UNYQ, a provider of 3D-printed prosthetic wears, and the Department of Veterans Affairs, as represented by Minneapolis VA Health Care System (HCS), have entered into a cooperative research and development agreement (CRADA) for 3D-printed prosthetics.

The objective of the collaboration is to introduce personalized products addressing specific needs of persons with amputations within the Veterans community taking advantage of exponential technology like 3D-printing, generative design and app development. The Minneapolis VA research group participating in the CRADA previously invented the background technology which was licensed to UNYQ by the VA Technology Transfer Program (TTP) in Washington, DC.

The prosthetic innovation team at the Minneapolis VA HCS has been engaged in research and development of 3D-printed prosthetics addressing specific needs of US Veterans with amputations, products that are now close to market ready. Last year the VA TTP initiated a search for a commercial partner to finalize the go-to market strategy for this new innovation and bring to market, a process that led to the license agreement and CRADA.

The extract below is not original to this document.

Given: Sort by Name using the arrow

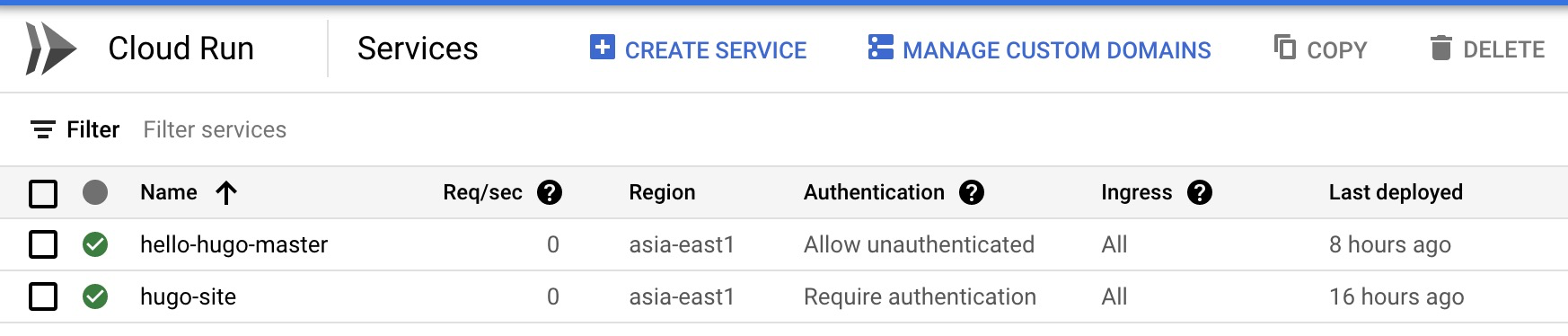Looking at the screenshot, I should [226, 192].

UNYQ has created a new innovative approach to capture user design preferences and biometrics using a simple iPhone App, a process that involves generative design, 3D-printing and post-processing. UNYQ Wears are shipped within 2 to 3 weeks to close to 1000 partner clinics in 30 different countries.

The aim of the VA / UNYQ partnership is to collaborate in the short term on launching products as early as this year and continue to develop concepts together for the future using 3D-printing and other exponential technologies, a media release from UNYQ explains.

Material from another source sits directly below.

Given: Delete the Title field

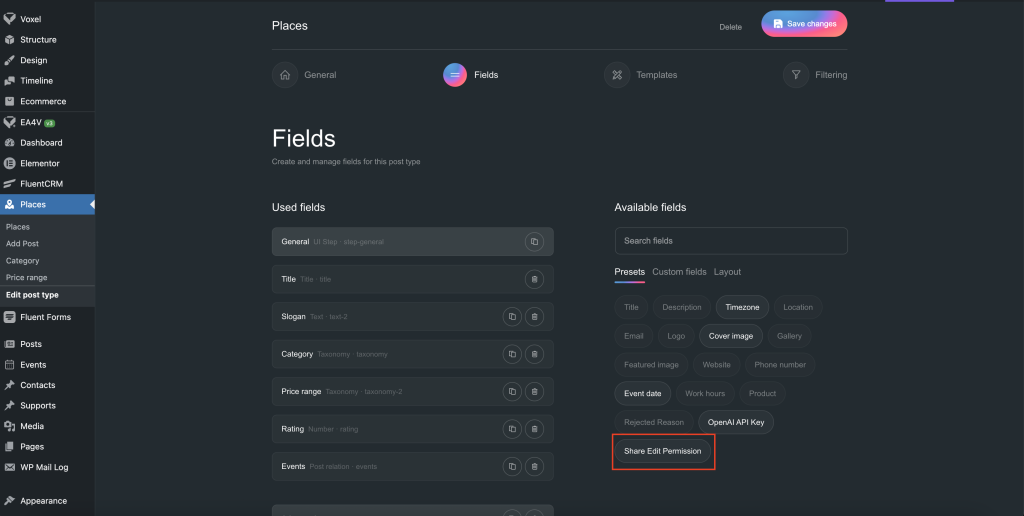Looking at the screenshot, I should 534,279.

“3D-printing and personalization can solve needs unaddressed so far for the Veterans with amputations. During the last years our team has been exploring and investing in the development of prototypes and advanced concepts. We are very excited to be partnering up with UNYQ to make this work finally available to clinics and end users, including Veterans.”

— Dr. Andrew Hansen, Director of the Minneapolis Adaptive Design & Engineering (MADE) Program at the Minneapolis VA HCS

“The collaboration with the development team at VA is very important to move the field forward and embrace the new technology, a concept that can unlock new potentials not just for the Veterans community but for the whole amputee community.”